Oggi finisce, in sordina (e non.. in sardina), un storia che, di fatto, è già terminata da un pezzo. È l’epopea del più vecchio partito italiano in vita, la Lega Nord le cui origini risalgono al 1989 o addirittura, se si considera la Liga Veneta che finirà con l’unirsi a quella lombarda nel movimento, al 1983. Con un congresso semi clandestino voluto da Matteo Salvini per ufficializzare la svolta sovranista e nazionalista del movimento e anche, diciamola tutta, a scaricare sulla vecchia Lega il debito dei 49 milioni, si spegnerà quella che per circa 30 anni ha preteso di essere la “voce del Nord”. Una forza nata dall’intuizione di Umberto Bossi, un genio della politica al di là delle numerose contraddizioni e cadute di stile. Ora la creatura di quello che passerà ai posteri con l’appellativo dialettale di “Senatur” completa la sua mutazione di pelle e diventa la “Lega per Salvini premier” non più radicata nel solo Settentrione ma diffusa su tutto il territorio nazionale, tant è che il leader è stato formalmente eletto in Calabria.
Una scelta che ha provocato più di un luccicone nei vecchi “leghisti” che però, con le eccezioni del varesino Giuseppe Leoni, uno dei fondatori del vecchio Carroccio, dell’ex ministro lecchese Roberto Castelli e pochi altri sono rimasti in silenzio. Un po’ per non rischiare di perdere le posizioni guadagnate con Salvini, poi perché è dura contestare uno che ti ha portato ad avere più del 30% dei voti, un consenso che all’epoca altalenante di Bossi se lo sognavano.
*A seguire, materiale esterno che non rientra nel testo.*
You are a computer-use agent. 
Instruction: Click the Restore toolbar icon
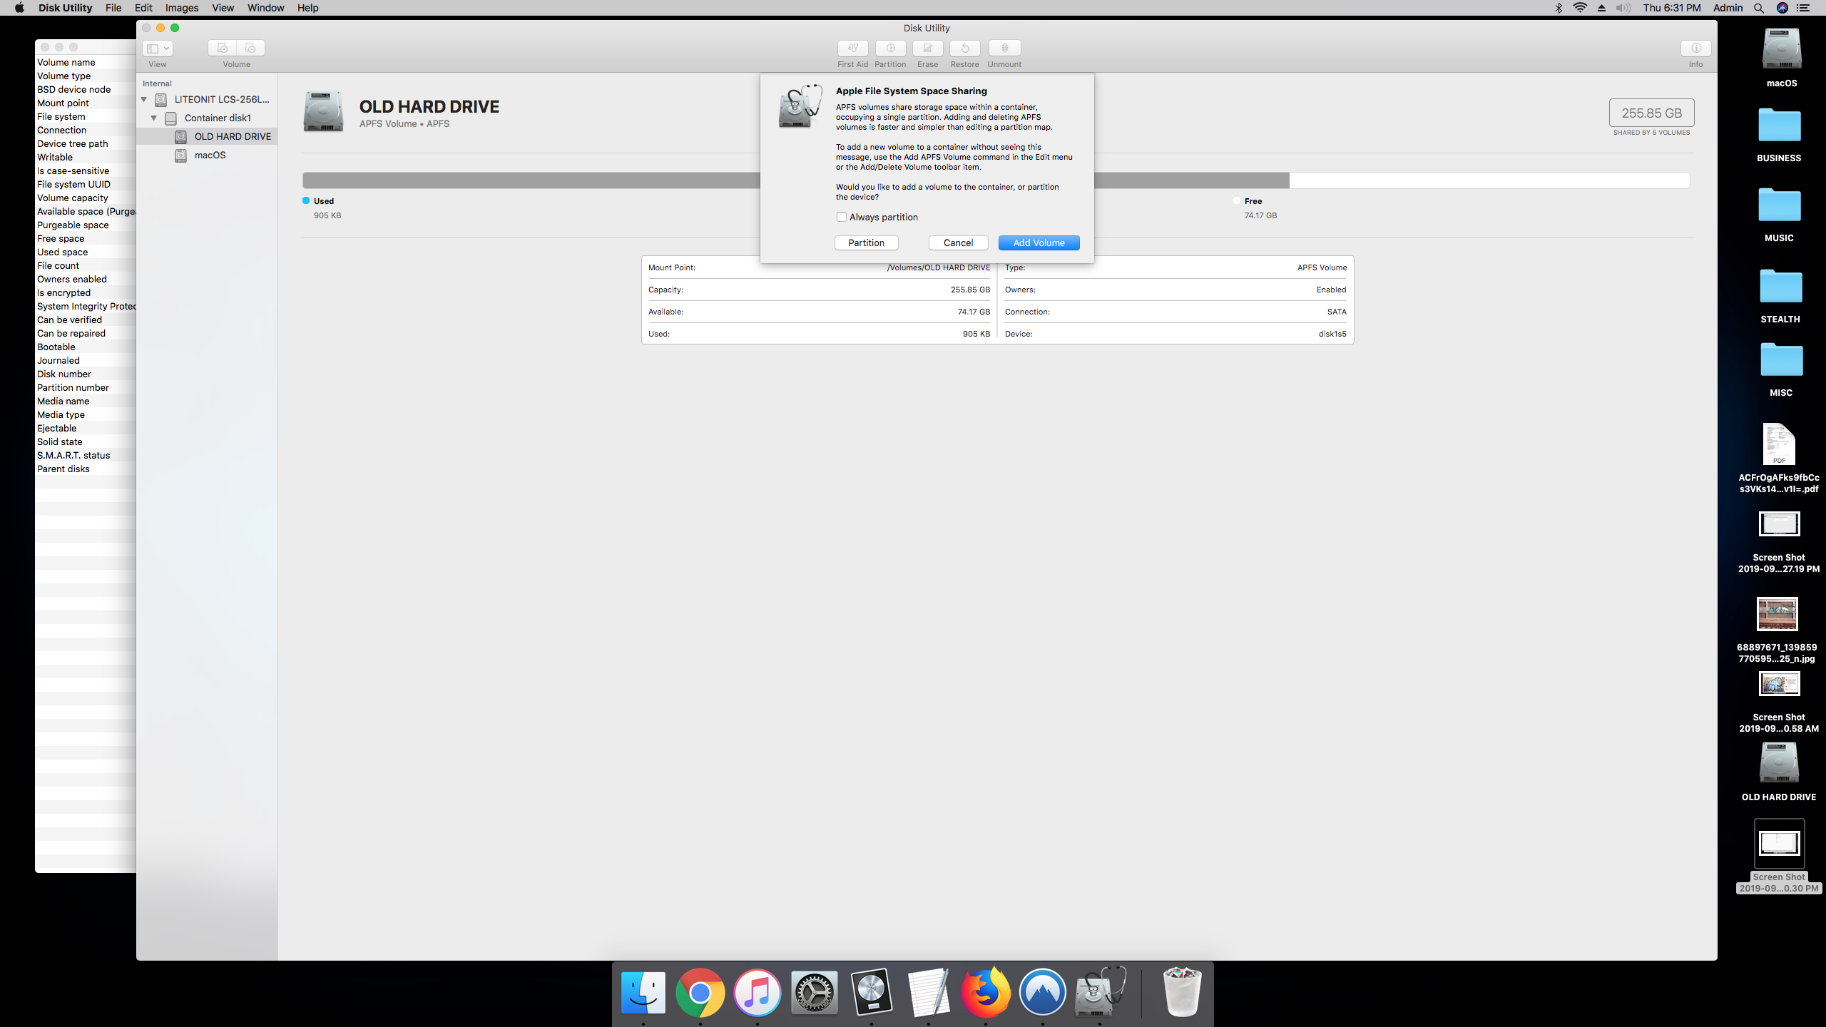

Il tramonto della “Lega Nord per l’indipendenza della Padania” (questa la denominazione fino a oggi) coincide con quello malinconico del vecchio leader, da tempo scomparso dalla scena, malato e in difficoltà economiche. Forse gli lasceranno il contentino della presidenza a vita senza però alcun ruolo operativo. Nel nuovo statuto resterà anche l’articolo uno che enuncia l’obiettivo dell’indipendenza della Padania, ormai solo parole.
La nuova Lega di Matteo Salvini, forte dei tanti consensi conquistati a Sud del Po, non può più permettersi di avere un occhio di riguardo per la cosiddetta “Questione Settentrionale”. Agli slogan d’antan “Prima i lombardi” o “Prima i veneti” è subentrato l’attuale “Prima gli italiani” con lo spostamento a destra di un partito che nella vecchia gestione ha spesso oscillato nella geografia politica. Alleato privilegiato di Berlusconi ma sempre con un occhio alle istanze sociali della sinistra e, almeno per una breve stagione, a fianco del Pd di D’Alema nel sostegno al governo guidato da Lamberto Dini dopo il ribaltone provocato proprio da Bossi.
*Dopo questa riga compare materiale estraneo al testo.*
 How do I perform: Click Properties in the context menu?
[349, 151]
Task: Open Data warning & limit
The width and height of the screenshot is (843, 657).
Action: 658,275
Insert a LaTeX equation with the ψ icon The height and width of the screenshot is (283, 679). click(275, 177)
Altri tempi. Ma adesso che questa esperienza politica storica si chiude, si può tentare di capire che cosa ha lasciato, soprattutto a quel Nord che voleva emancipare con vari espedienti, dalla secessione, alla devolution al federalismo, da Roma sempre associata all’attributo di “ladrona”.
In questa chiave si deve concludere che la vecchia Lega ha fallito la sua mission. La secessione è rimasta una virtualità punteggiata da fantomatici parlamenti e governi del Nord e partiti padani (uno di questi, ironia della sorte, “I Comunisti padani” proposto da Salvini). La devolution sull’esempio scozzese e il fascino di “Bravehart” ha ballato una sola estate. Resta il federalismo.
Sulla carta una riforma è stata approvata dopo un’infinita ed estenuante limatura. Ma qualcuno si è accorto degli effetti? E soprattutto ha risolto la “Questione Settentrionale” con l’effettivo mantenimento sul territorio di un’importante quota delle imposte introitate dallo Stato? La risposta è no.
Tant’è che dopo l’approvazione del federalismo e la bocciatura del referendum del 2006 che, fra le altre cose, devolveva alle Regioni la potestà legislativa esclusiva su alcune materie, Lombardia, Veneto e, con modalità diverse l’Emilia Romagna, rivendicano forme di autonomia rimaste in mezzo al guado. In questo caso pesa il cambio di maggioranza, con la Lega fuori dal governo. Ma anche all’epoca dell’esecutivo gialloverde, non è che ci si sia scaldati troppo sulla materia per evitare il rischio di perdere i consensi conquistati al Sud. Il federalismo in vigore, che non sarebbe piaciuto a Gianfranco Miglio, piuttosto ha aumentato i centri decisionali e perciò la burocrazia. Inoltre, l’afflato autonomista della Lega bossiana ha ispirato il centrosinistra a varare, per tentare di rimontare un consenso calante, una pasticciata riforma del titolo V della Costituzione madre di tanti sprechi nelle Regioni di cui si è interessata in abbondanza anche la magistratura.
Insomma quella della Lega Nord, complice anche la crisi infinita dell’ultimo decennio, sembra essere stata una grande illusione alimentata da Umberto Bossi che in questo era un vero fenomeno.
E, seppur in concorrenza con quella “Meridionale” che continua ad acuirsi, la “Questione Settentrionale” resta lì in apparenza abbandonata nell’attesa che qualcuno si ricordi ancora di lei.